Convert the lines below into a JSON list of strings, with one string for each line and any blank lines left out.

Start Listing

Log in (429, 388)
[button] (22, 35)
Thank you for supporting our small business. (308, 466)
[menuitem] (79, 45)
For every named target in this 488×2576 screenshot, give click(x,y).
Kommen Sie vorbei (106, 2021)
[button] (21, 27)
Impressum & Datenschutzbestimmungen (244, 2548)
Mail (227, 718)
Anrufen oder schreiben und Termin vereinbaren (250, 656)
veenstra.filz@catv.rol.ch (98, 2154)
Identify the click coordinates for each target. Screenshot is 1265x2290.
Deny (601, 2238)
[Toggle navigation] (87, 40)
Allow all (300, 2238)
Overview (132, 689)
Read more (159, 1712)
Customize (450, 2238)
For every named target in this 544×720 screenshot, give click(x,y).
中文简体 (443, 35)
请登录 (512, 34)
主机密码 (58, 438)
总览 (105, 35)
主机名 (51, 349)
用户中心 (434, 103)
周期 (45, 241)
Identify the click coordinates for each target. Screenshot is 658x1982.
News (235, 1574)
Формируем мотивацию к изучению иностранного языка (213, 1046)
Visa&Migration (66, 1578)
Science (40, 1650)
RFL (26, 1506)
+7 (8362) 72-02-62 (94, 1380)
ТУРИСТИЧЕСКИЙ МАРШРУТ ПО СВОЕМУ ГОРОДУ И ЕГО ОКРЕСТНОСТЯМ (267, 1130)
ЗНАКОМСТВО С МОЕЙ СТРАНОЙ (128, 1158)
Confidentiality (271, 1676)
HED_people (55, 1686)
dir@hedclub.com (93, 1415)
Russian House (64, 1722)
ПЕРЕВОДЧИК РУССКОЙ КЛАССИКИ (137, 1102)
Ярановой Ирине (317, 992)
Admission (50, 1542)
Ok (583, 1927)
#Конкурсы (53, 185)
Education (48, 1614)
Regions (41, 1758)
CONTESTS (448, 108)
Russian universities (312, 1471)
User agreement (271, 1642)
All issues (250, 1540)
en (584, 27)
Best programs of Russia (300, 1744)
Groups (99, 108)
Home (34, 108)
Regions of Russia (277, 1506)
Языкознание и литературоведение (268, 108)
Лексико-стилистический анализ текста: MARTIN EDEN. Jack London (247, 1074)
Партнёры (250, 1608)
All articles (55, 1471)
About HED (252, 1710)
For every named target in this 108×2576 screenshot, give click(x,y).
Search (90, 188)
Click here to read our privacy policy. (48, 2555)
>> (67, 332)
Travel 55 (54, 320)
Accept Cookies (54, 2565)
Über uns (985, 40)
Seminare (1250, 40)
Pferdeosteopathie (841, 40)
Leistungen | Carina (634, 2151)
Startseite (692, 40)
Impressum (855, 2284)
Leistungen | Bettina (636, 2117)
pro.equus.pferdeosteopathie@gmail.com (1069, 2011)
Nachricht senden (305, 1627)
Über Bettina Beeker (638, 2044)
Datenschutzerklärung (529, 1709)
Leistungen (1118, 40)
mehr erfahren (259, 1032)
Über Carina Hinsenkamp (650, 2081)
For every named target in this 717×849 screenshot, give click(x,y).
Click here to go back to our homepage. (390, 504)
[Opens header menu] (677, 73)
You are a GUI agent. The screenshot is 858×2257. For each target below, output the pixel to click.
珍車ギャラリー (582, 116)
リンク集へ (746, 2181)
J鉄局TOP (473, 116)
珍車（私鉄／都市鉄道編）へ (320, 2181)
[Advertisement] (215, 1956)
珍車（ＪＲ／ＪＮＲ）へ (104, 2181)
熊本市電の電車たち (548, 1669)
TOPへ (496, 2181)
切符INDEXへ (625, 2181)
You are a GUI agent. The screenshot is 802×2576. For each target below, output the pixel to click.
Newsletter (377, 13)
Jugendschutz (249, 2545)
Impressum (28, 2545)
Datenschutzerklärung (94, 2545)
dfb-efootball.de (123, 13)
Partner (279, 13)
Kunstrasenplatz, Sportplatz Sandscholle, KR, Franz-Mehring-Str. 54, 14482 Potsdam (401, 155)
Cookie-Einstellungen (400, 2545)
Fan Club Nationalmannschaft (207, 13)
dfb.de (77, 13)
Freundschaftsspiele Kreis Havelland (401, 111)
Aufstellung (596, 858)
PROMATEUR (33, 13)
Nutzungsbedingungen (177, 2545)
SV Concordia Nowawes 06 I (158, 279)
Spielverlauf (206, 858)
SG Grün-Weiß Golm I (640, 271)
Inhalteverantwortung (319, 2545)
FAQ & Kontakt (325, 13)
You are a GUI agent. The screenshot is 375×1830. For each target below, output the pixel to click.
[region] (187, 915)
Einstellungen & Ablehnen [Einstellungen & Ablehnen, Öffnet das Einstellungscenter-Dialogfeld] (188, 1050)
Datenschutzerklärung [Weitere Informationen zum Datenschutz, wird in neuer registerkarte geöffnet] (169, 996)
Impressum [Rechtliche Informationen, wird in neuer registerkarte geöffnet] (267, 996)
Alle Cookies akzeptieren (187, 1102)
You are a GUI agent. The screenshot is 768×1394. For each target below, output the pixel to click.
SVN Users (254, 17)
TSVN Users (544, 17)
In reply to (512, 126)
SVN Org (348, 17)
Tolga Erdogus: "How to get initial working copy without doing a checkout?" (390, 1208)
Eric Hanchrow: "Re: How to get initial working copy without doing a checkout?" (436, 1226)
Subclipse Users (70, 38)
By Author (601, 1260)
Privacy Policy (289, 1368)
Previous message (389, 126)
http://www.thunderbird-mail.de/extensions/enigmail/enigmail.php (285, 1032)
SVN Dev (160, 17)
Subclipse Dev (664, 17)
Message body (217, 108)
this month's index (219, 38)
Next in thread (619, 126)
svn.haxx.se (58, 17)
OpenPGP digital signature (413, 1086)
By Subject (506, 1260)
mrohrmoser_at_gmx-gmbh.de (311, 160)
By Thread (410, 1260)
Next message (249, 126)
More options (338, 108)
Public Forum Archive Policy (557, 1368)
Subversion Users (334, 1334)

End Listing

- Answer in full:
[
  "Log in (429, 388)",
  "[button] (22, 35)",
  "Thank you for supporting our small business. (308, 466)",
  "[menuitem] (79, 45)",
  "For every named target in this 488×2576 screenshot, give click(x,y).",
  "Kommen Sie vorbei (106, 2021)",
  "[button] (21, 27)",
  "Impressum & Datenschutzbestimmungen (244, 2548)",
  "Mail (227, 718)",
  "Anrufen oder schreiben und Termin vereinbaren (250, 656)",
  "veenstra.filz@catv.rol.ch (98, 2154)",
  "Identify the click coordinates for each target. Screenshot is 1265x2290.",
  "Deny (601, 2238)",
  "[Toggle navigation] (87, 40)",
  "Allow all (300, 2238)",
  "Overview (132, 689)",
  "Read more (159, 1712)",
  "Customize (450, 2238)",
  "For every named target in this 544×720 screenshot, give click(x,y).",
  "中文简体 (443, 35)",
  "请登录 (512, 34)",
  "主机密码 (58, 438)",
  "总览 (105, 35)",
  "主机名 (51, 349)",
  "用户中心 (434, 103)",
  "周期 (45, 241)",
  "Identify the click coordinates for each target. Screenshot is 658x1982.",
  "News (235, 1574)",
  "Формируем мотивацию к изучению иностранного языка (213, 1046)",
  "Visa&Migration (66, 1578)",
  "Science (40, 1650)",
  "RFL (26, 1506)",
  "+7 (8362) 72-02-62 (94, 1380)",
  "ТУРИСТИЧЕСКИЙ МАРШРУТ ПО СВОЕМУ ГОРОДУ И ЕГО ОКРЕСТНОСТЯМ (267, 1130)",
  "ЗНАКОМСТВО С МОЕЙ СТРАНОЙ (128, 1158)",
  "Confidentiality (271, 1676)",
  "HED_people (55, 1686)",
  "dir@hedclub.com (93, 1415)",
  "Russian House (64, 1722)",
  "ПЕРЕВОДЧИК РУССКОЙ КЛАССИКИ (137, 1102)",
  "Ярановой Ирине (317, 992)",
  "Admission (50, 1542)",
  "Ok (583, 1927)",
  "#Конкурсы (53, 185)",
  "Education (48, 1614)",
  "Regions (41, 1758)",
  "CONTESTS (448, 108)",
  "Russian universities (312, 1471)",
  "User agreement (271, 1642)",
  "All issues (250, 1540)",
  "en (584, 27)",
  "Best programs of Russia (300, 1744)",
  "Groups (99, 108)",
  "Home (34, 108)",
  "Regions of Russia (277, 1506)",
  "Языкознание и литературоведение (268, 108)",
  "Лексико-стилистический анализ текста: MARTIN EDEN. Jack London (247, 1074)",
  "Партнёры (250, 1608)",
  "All articles (55, 1471)",
  "About HED (252, 1710)",
  "For every named target in this 108×2576 screenshot, give click(x,y).",
  "Search (90, 188)",
  "Click here to read our privacy policy. (48, 2555)",
  ">> (67, 332)",
  "Travel 55 (54, 320)",
  "Accept Cookies (54, 2565)",
  "Über uns (985, 40)",
  "Seminare (1250, 40)",
  "Pferdeosteopathie (841, 40)",
  "Leistungen | Carina (634, 2151)",
  "Startseite (692, 40)",
  "Impressum (855, 2284)",
  "Leistungen | Bettina (636, 2117)",
  "pro.equus.pferdeosteopathie@gmail.com (1069, 2011)",
  "Nachricht senden (305, 1627)",
  "Über Bettina Beeker (638, 2044)",
  "Datenschutzerklärung (529, 1709)",
  "Leistungen (1118, 40)",
  "mehr erfahren (259, 1032)",
  "Über Carina Hinsenkamp (650, 2081)",
  "For every named target in this 717×849 screenshot, give click(x,y).",
  "Click here to go back to our homepage. (390, 504)",
  "[Opens header menu] (677, 73)",
  "You are a GUI agent. The screenshot is 858×2257. For each target below, output the pixel to click.",
  "珍車ギャラリー (582, 116)",
  "リンク集へ (746, 2181)",
  "J鉄局TOP (473, 116)",
  "珍車（私鉄／都市鉄道編）へ (320, 2181)",
  "[Advertisement] (215, 1956)",
  "珍車（ＪＲ／ＪＮＲ）へ (104, 2181)",
  "熊本市電の電車たち (548, 1669)",
  "TOPへ (496, 2181)",
  "切符INDEXへ (625, 2181)",
  "You are a GUI agent. The screenshot is 802×2576. For each target below, output the pixel to click.",
  "Newsletter (377, 13)",
  "Jugendschutz (249, 2545)",
  "Impressum (28, 2545)",
  "Datenschutzerklärung (94, 2545)",
  "dfb-efootball.de (123, 13)",
  "Partner (279, 13)",
  "Kunstrasenplatz, Sportplatz Sandscholle, KR, Franz-Mehring-Str. 54, 14482 Potsdam (401, 155)",
  "Cookie-Einstellungen (400, 2545)",
  "Fan Club Nationalmannschaft (207, 13)",
  "dfb.de (77, 13)",
  "Freundschaftsspiele Kreis Havelland (401, 111)",
  "Aufstellung (596, 858)",
  "PROMATEUR (33, 13)",
  "Nutzungsbedingungen (177, 2545)",
  "SV Concordia Nowawes 06 I (158, 279)",
  "Spielverlauf (206, 858)",
  "SG Grün-Weiß Golm I (640, 271)",
  "Inhalteverantwortung (319, 2545)",
  "FAQ & Kontakt (325, 13)",
  "You are a GUI agent. The screenshot is 375×1830. For each target below, output the pixel to click.",
  "[region] (187, 915)",
  "Einstellungen & Ablehnen [Einstellungen & Ablehnen, Öffnet das Einstellungscenter-Dialogfeld] (188, 1050)",
  "Datenschutzerklärung [Weitere Informationen zum Datenschutz, wird in neuer registerkarte geöffnet] (169, 996)",
  "Impressum [Rechtliche Informationen, wird in neuer registerkarte geöffnet] (267, 996)",
  "Alle Cookies akzeptieren (187, 1102)",
  "You are a GUI agent. The screenshot is 768×1394. For each target below, output the pixel to click.",
  "SVN Users (254, 17)",
  "TSVN Users (544, 17)",
  "In reply to (512, 126)",
  "SVN Org (348, 17)",
  "Tolga Erdogus: \"How to get initial working copy without doing a checkout?\" (390, 1208)",
  "Eric Hanchrow: \"Re: How to get initial working copy without doing a checkout?\" (436, 1226)",
  "Subclipse Users (70, 38)",
  "By Author (601, 1260)",
  "Privacy Policy (289, 1368)",
  "Previous message (389, 126)",
  "http://www.thunderbird-mail.de/extensions/enigmail/enigmail.php (285, 1032)",
  "SVN Dev (160, 17)",
  "Subclipse Dev (664, 17)",
  "Message body (217, 108)",
  "this month's index (219, 38)",
  "Next in thread (619, 126)",
  "svn.haxx.se (58, 17)",
  "OpenPGP digital signature (413, 1086)",
  "By Subject (506, 1260)",
  "mrohrmoser_at_gmx-gmbh.de (311, 160)",
  "By Thread (410, 1260)",
  "Next message (249, 126)",
  "More options (338, 108)",
  "Public Forum Archive Policy (557, 1368)",
  "Subversion Users (334, 1334)"
]